• **Work required**:
Hand back the entries exactly as written, minus every picture.

• **Information provided**:

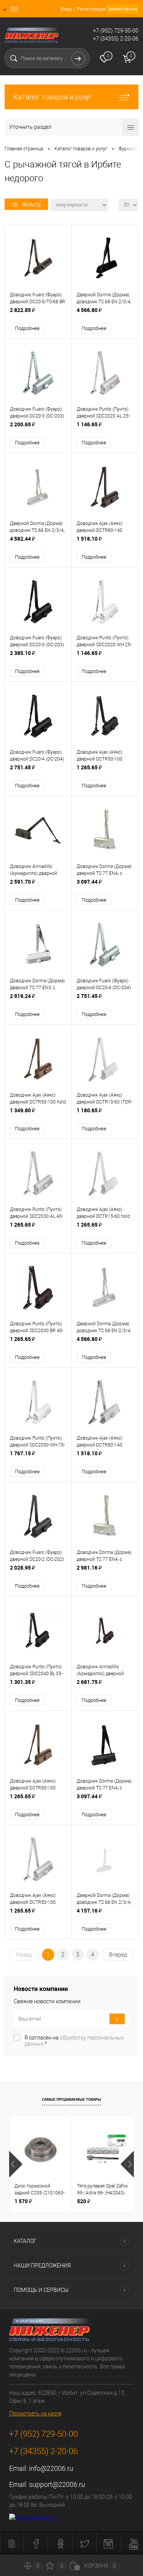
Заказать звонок (122, 9)
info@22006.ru (51, 2468)
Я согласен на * (74, 2041)
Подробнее (27, 328)
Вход (66, 9)
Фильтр (31, 205)
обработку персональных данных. (74, 2041)
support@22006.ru (57, 2484)
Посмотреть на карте (35, 2413)
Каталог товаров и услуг (53, 97)
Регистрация (91, 9)
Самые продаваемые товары (71, 2099)
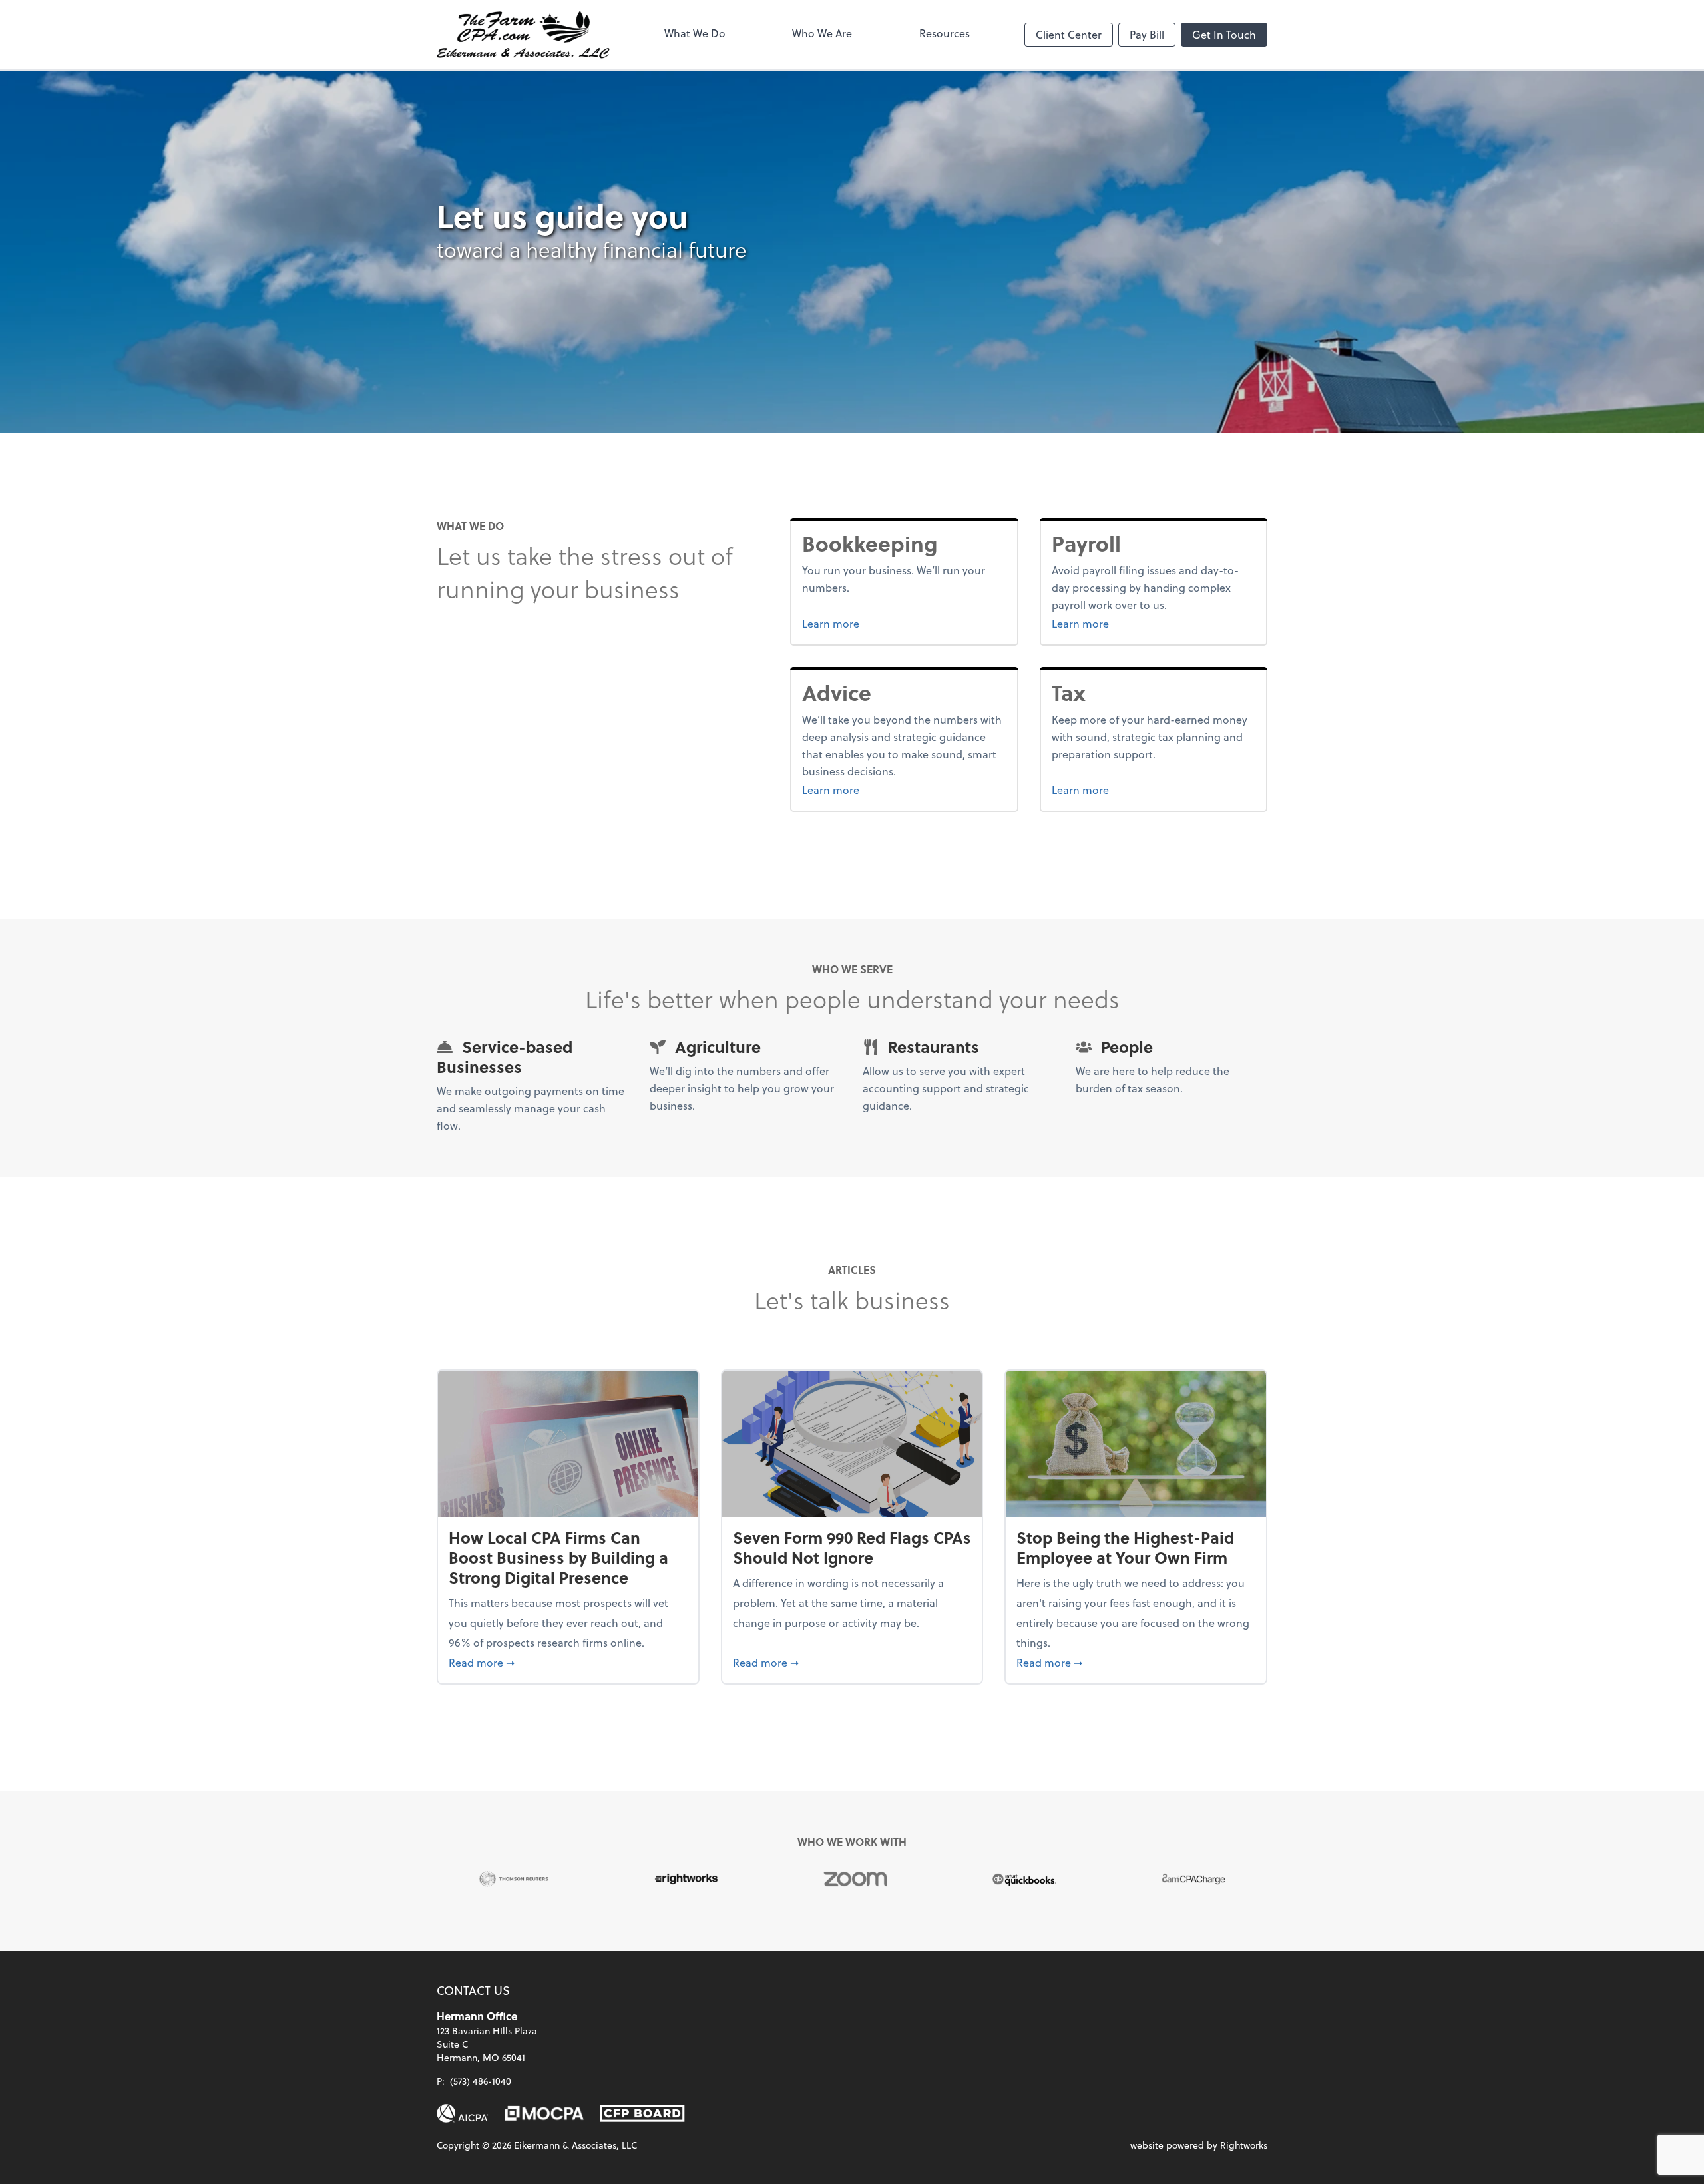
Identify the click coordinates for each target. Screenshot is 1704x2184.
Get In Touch (1224, 34)
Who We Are (822, 33)
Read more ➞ (568, 1662)
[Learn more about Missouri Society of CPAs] (544, 2113)
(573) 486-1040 (480, 2081)
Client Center (1069, 34)
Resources (944, 33)
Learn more (880, 623)
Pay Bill (1147, 34)
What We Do (695, 33)
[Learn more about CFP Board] (642, 2113)
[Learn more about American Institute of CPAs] (463, 2113)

• **Solved exercise**:
Заказать звонок (122, 9)
info@22006.ru (51, 2468)
Я согласен на * (74, 2041)
Подробнее (27, 328)
Вход (66, 9)
Фильтр (31, 205)
обработку персональных данных. (74, 2041)
support@22006.ru (57, 2484)
Посмотреть на карте (35, 2413)
Каталог товаров и услуг (53, 97)
Регистрация (91, 9)
Самые продаваемые товары (71, 2099)
Identify the click coordinates for each target. Screenshot is 1704x2184.
Get In Touch (1224, 34)
Who We Are (822, 33)
Read more ➞ (568, 1662)
[Learn more about Missouri Society of CPAs] (544, 2113)
(573) 486-1040 (480, 2081)
Client Center (1069, 34)
Resources (944, 33)
Learn more (880, 623)
Pay Bill (1147, 34)
What We Do (695, 33)
[Learn more about CFP Board] (642, 2113)
[Learn more about American Institute of CPAs] (463, 2113)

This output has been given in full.